Saved data entries:
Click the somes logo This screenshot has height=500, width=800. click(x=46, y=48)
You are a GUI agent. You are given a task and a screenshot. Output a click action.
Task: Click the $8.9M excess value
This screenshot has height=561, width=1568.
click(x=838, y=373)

# What to produce
Could you copy exactly the line containing "You are a GUI" and each line after it through the end of the records, and nothing else?

# Reply to the task
You are a GUI agent. You are given a task and a screenshot. Output a click action.
Task: Click the $8.9M excess value
This screenshot has height=561, width=1568.
click(x=838, y=373)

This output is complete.